I am into Strickland’s third book of four planned volumes.  I will likely review the fourth as well, when it is out.  I have recently spent more time listening to Orthodox podcasts and explorations recently than those from any other Christian tradition (Ancient Faith Ministries is an excellent source).  I will explain why later in this post.

What I have little or no patience for: anyone from any tradition making derogatory comments about another.  One need not denigrate Calvin or Reformed Christians in order to make a point about where and how and why Catholic or Orthodox theology differs from that presented by him or them.  I can handle a tiny bit of tongue in cheek.  But none of the holier-than-thou stuff from any Christian who should know that humility is a proper characteristic.

BM: Yet, I am deciding that I am being somewhat unfair. What was the cultural situation of the Eastern Roman Empire during the 1000 years until the fall of Constantinople? Clearly some sort of failure also occurred here, yet without the negative features (as described by Strickland) that afflicted the Western Church. To that end, I will begin review this Eastern history…once I make sufficient progress on the couple of books currently being examined.
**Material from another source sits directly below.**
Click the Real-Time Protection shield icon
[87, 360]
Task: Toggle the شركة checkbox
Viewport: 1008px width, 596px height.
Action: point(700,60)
Having grown up in the Western tradition, and having studied it as much as I have, especially since beginning this blog, it is easy for me to find the logs in my own eye, if you will.  Given my relative ignorance of the culture and history of the Eastern Church, it is also easy, therefore, for me to not see the faults in arguments or presentations made by advocates and apologists of same.

In other words, it is accurate to say that I am finding much blessing in learning of Orthodoxy and the East.  But, being an institution of men – no matter how holy – it also has warts, and warts tied to its history, councils, doctrine, etc.  And these warts, one way or another, likely had a hand in the undoing of the Christian East.
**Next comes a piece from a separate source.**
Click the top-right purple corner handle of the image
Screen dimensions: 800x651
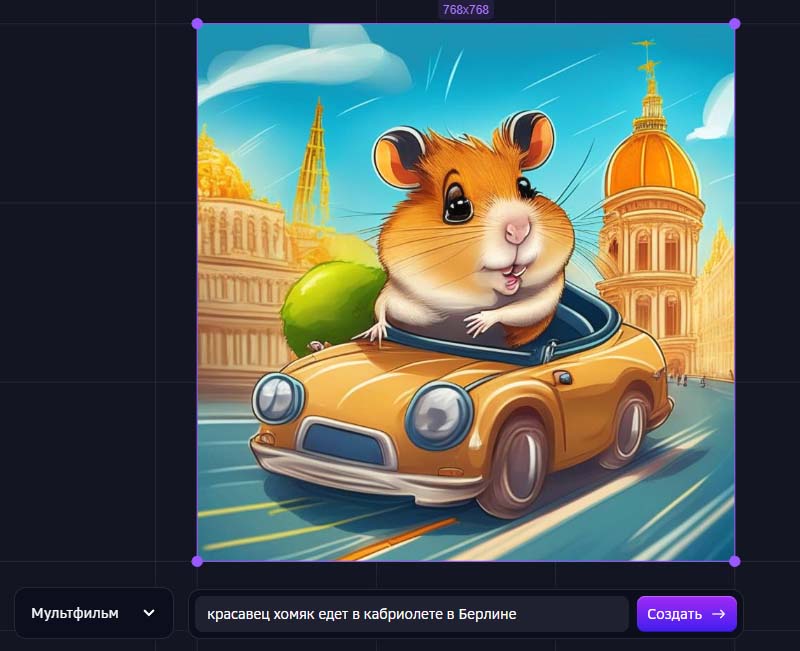pyautogui.click(x=735, y=23)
WG: On the subject of why disasters have befallen the Orthodox (Muslim Turks, Communists, and so on), St Justin gives us an answer in the Papism essay:

Walt then provides an extensive cite, the relevant portion for my reply is repeated and presented in my subsequent comment:

BM: From your cite of St Justin:

“It is God trying the endurance of the righteous, visiting the children for the sins of their fathers, and announcing the strength of His Church by taking it through fire and water. Because, according to the words of the wise-in-God Macarius of Egypt, that is the only path of true Christianity: "Wherever the Holy Spirit is, there follows, like a shadow, persecution and battle... It is necessary that the truth be persecuted."”

My reply to this comment:

BM: One, of course, could apply these words to the West of today.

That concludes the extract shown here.